This happens in politics, too. Consider the Federalist Papers. At the time, the writers were not known, but they built up a consistent, solid argument. We respect them now, not because of who the writers were, but because of the quality of the material. (If anything, we respect the writers more because of what they wrote, not the other way around.) So this can work in politics - people with a reputation, and still anonymous.
But then there's Q. Q has built up a reputation (both good and bad) while remaining anonymous. But my personal conspiracy theory is that Q was a Russian disinformation campaign. ("Was" is perhaps too optimistic - I would expect Q to re-emerge as we get to the 2022 or 2024 elections.) I would really like to know who Q was, in order that people would have a better basis for judging what Q says.

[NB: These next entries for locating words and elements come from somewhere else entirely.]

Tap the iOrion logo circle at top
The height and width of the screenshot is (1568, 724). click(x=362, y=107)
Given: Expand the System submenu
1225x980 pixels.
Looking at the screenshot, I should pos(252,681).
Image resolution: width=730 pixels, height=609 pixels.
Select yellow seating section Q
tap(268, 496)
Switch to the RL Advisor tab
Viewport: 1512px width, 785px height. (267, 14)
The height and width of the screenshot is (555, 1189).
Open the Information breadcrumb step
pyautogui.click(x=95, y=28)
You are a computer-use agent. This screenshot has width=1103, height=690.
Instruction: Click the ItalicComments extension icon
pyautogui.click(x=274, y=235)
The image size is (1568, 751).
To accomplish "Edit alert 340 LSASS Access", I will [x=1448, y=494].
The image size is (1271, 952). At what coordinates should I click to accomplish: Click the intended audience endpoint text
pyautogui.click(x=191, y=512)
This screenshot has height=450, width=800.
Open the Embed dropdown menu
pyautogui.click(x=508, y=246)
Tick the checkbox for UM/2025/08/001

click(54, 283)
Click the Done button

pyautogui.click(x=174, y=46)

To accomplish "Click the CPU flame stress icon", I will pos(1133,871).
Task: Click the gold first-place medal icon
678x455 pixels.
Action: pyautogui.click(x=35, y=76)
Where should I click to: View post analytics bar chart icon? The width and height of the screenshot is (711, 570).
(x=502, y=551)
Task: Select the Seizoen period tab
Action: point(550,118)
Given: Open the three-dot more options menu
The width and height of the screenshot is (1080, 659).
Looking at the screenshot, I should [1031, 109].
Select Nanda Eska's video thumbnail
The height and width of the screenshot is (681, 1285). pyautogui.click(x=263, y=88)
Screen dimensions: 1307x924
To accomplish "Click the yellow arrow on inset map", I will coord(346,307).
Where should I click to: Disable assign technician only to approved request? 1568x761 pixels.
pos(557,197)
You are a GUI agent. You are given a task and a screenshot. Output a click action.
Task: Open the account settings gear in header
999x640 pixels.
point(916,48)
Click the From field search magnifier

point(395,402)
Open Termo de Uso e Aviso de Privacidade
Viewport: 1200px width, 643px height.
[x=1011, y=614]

for most topics, I'd say the quality of conversation is high, but for some topics HN is pretty much an echo chamber. Some unpopular opinions for some topics are down voted pretty heavily, and very quickly.
> Consider the Federalist Papers. At the time, the writers were not known
Everyone knew who wrote the Federalist papers. It was an open secret. People may not have known the specific author of a particular passage or argument, but among the elite debating the constitution (who were the target audience) there was no disguise or mystery regarding the people who were 'Publius.' This gets trotted frequently out as one of the few examples of anonymous political speech having a potential benefit, but given the fact that it was pseudonymous at best I welcome additional examples of actual anonymous political speech that was of any consequence.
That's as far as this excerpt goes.